● Excerpt to read:

=-=-=

Khalifa Isyaku Rabiu University, Kano
- Type: Private university
- Established: 2022
- Founders: Khalifa Isyaku Rabiu Education Foundation
- Accreditation: National Universities Commission
- Vice-Chancellor: Professor Abdulrashid Garba
- Location: Kano, Kano State, Nigeria
- Campus: Urban;

= Khalifa Isyaku Rabiu University =

Private university in Kano State, Nigeria, established in 2022

Khalifa Isyaku Rabiu University, Kano (KHAIRUN) is a private university located in Kano State, Nigeria. It was established in 2022 following approval from the National Universities Commission (NUC). The university is named after the late Islamic scholar and philanthropist Khalifa Isyaku Rabiu. The institution provides programmes in science, computing, engineering, and allied health disciplines.

== History ==
The university received its operational licence from the National Universities Commission in April 2022.

The institution was founded by the Khalifa Isyaku Rabiu Education Foundation, building upon the educational legacy associated with Sheikh Isyaku Rabiu.

Academic activities began in the 2023/2024 academic session with a limited number of undergraduate programmes across science, computing, engineering, and allied health disciplines. The university continues to expand its academic structure and facilities.

=-=-=

● Provided data:
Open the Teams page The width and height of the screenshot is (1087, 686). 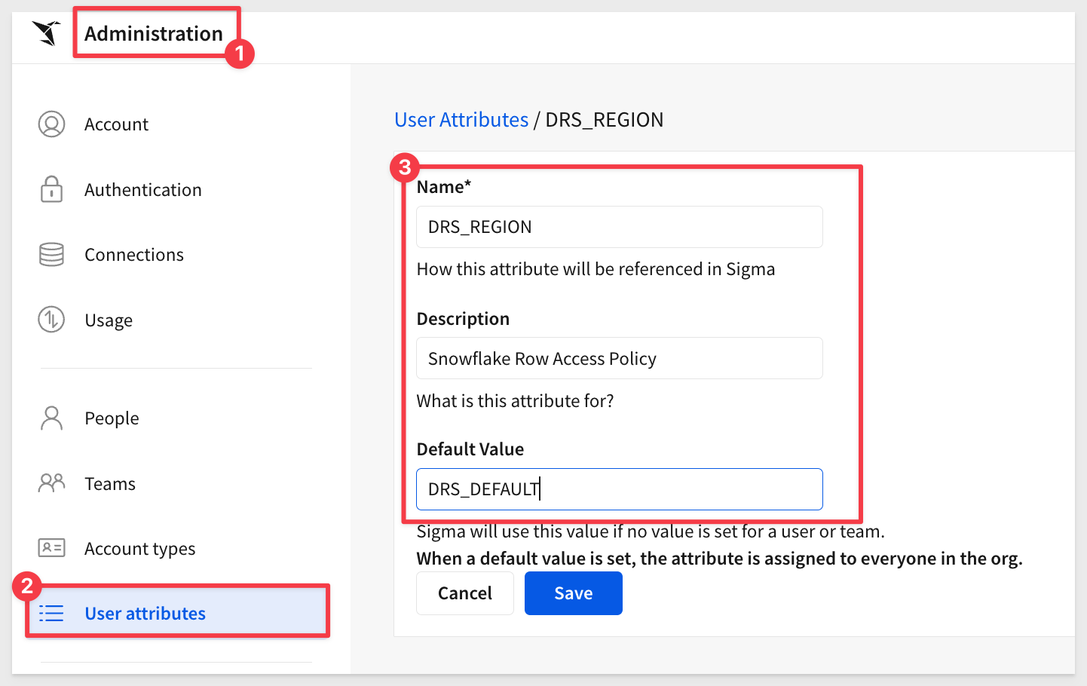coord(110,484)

=-=-=

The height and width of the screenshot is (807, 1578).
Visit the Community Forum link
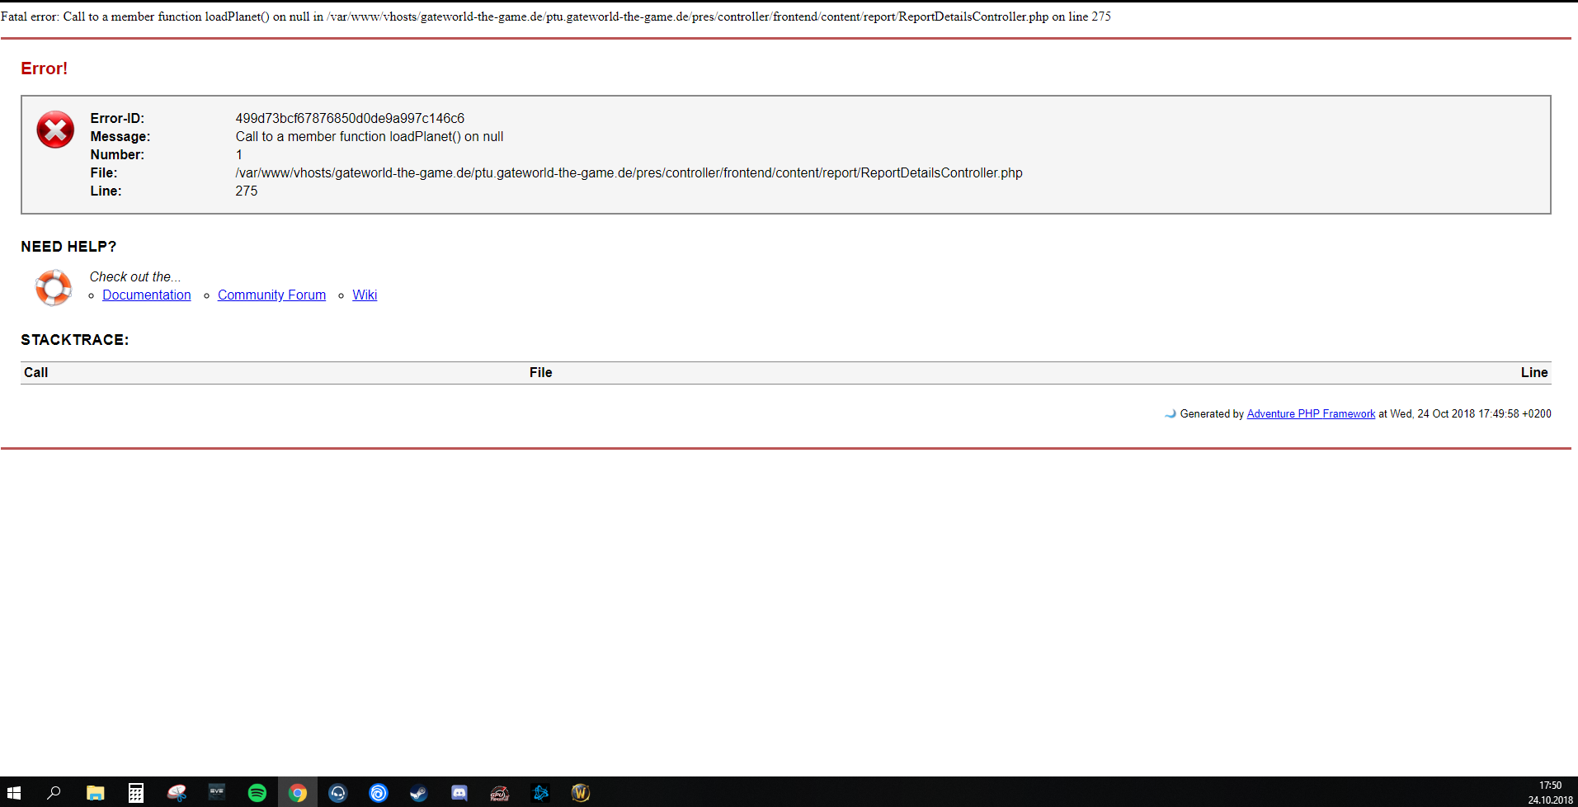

=-=-=

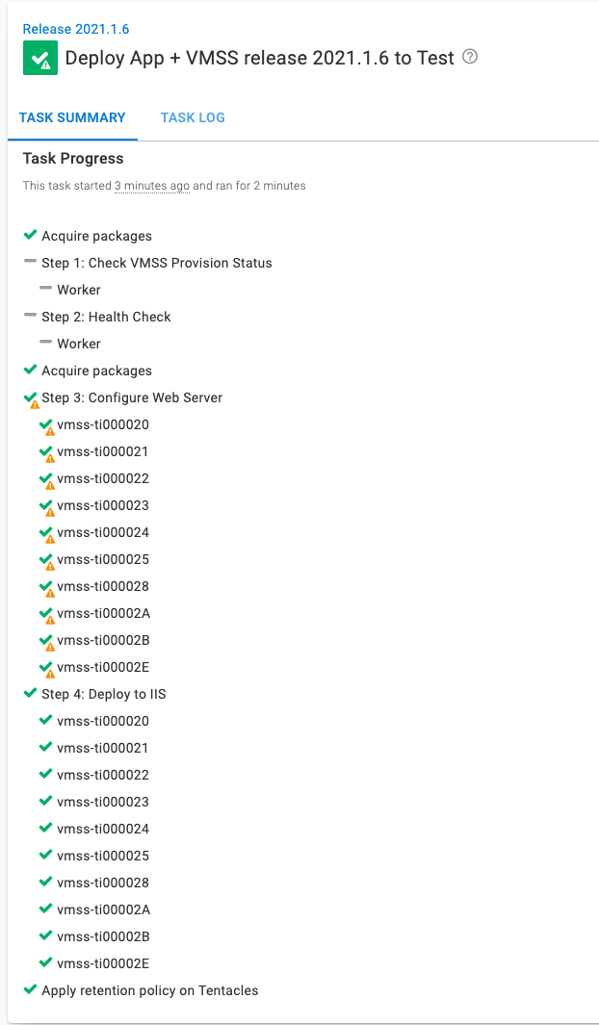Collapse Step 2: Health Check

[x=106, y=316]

=-=-=

● Brief A: Using the article on Khalifa Isyaku Rabiu University, say whether each statement agrees with it. Answer yes or no and quote the deciding words. (i) The university got its operational licence in April 2022. (ii) Academic activities started in the 2022/2023 session. (iii) The university is named after a late Islamic scholar and philanthropist.
● Brief B: According to the article on Khalifa Isyaku Rabiu University, who is its Vice-Chancellor?
● Brief C: Resume the article on Khalifa Isyaku Rabiu University after its last sentence, "The university continues to expand its academic structure and facilities."
The entries have no connection to the article on Khalifa Isyaku Rabiu University.

● Exercise result A:
(i) Yes: "The university received its operational licence from the National Universities Commission in April 2022."
(ii) No: "Academic activities began in the 2023/2024 academic session"
(iii) Yes: "The university is named after the late Islamic scholar and philanthropist Khalifa Isyaku Rabiu."

● Exercise result B: Professor Abdulrashid Garba.

● Exercise result C:
== Location ==
The main campus of Khalifa Isyaku Rabiu University is located along BUK Road, opposite Gadon Kaya City Gate, in Gwale Local Government Area of Kano State, Nigeria.

== Faculties ==
- Faculty of Science and Computing
- Faculty of Engineering
- Faculty of Allied Medical Sciences

=== Selected Programs ===
Some of the undergraduate programmes offered include:

- Computer Science
- Cybersecurity
- Software Engineering
- Electrical and Electronics Engineering
- Mechatronics Engineering
- Biochemistry
- Microbiology
- Biotechnology
- Mathematics
- Medical Laboratory Science
- Radiography
- Nursing Science

== Administration ==
The administrative structure of Khalifa Isyaku Rabiu University follows the conventional Nigerian university system, consisting of:

- Chancellor
- Governing Council
- Vice-Chancellor
- Deputy Vice-Chancellor(s)
- Registrar
- Bursar
- University Librarian

The pioneer Vice-Chancellor is Professor Abdulrashid Garba.